Sewer tours a hot ticket for Sydney tourism
SYDNEY (Reuters Life!) - They are dark, smelly and buried beneath Australia's biggest city, but Sydney's historic sewers have become one of the country's most sought-after tourist destinations.
Demand for the underground tours is so great that people who apply for tickets have been known to offer bribes such as chocolates and flowers to try make sure they are not among the thousands turned away each year, tour organizers said on Monday.
"I've had people calling up and offering all kinds of bribes to try and get a place on the tour," said Pascale Hastings, from Sydney's Historic Houses Trust, which runs the sewer tours.
"There's a huge appeal in going underground and being in dark, confined spaces normally off limits."

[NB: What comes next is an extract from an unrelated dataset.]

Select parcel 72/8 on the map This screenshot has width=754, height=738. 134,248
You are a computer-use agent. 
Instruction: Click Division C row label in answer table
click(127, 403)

The Historic Houses Trust, which manages some of Australia's oldest heritage buildings, organizes tours of the old Sydney sewers only twice a year, and can take only 180 people through the drains every six months.

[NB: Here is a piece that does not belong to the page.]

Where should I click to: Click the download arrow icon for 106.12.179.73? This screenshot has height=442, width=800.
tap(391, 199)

But more than 4,000 people regularly apply for tickets to tour the drains, built to provide fresh water for the British settlement in Sydney in about 1790 by convicts sent to Australia.
By the 1820s, the stone drains were being used as a sewers. Today, they carry only storm water to Sydney Harbour, running beneath Sydney's tallest buildings and commercial centre.
The drains are some of the oldest surviving remnants of Australia's early European settlement, after the first British settlers and convicts arrived to set up a British colony in Sydney in 1788.
The tours operate only two days a year because water authorities have to clear out the drains, treat lingering bacteria, and pump in air to make the tours safe.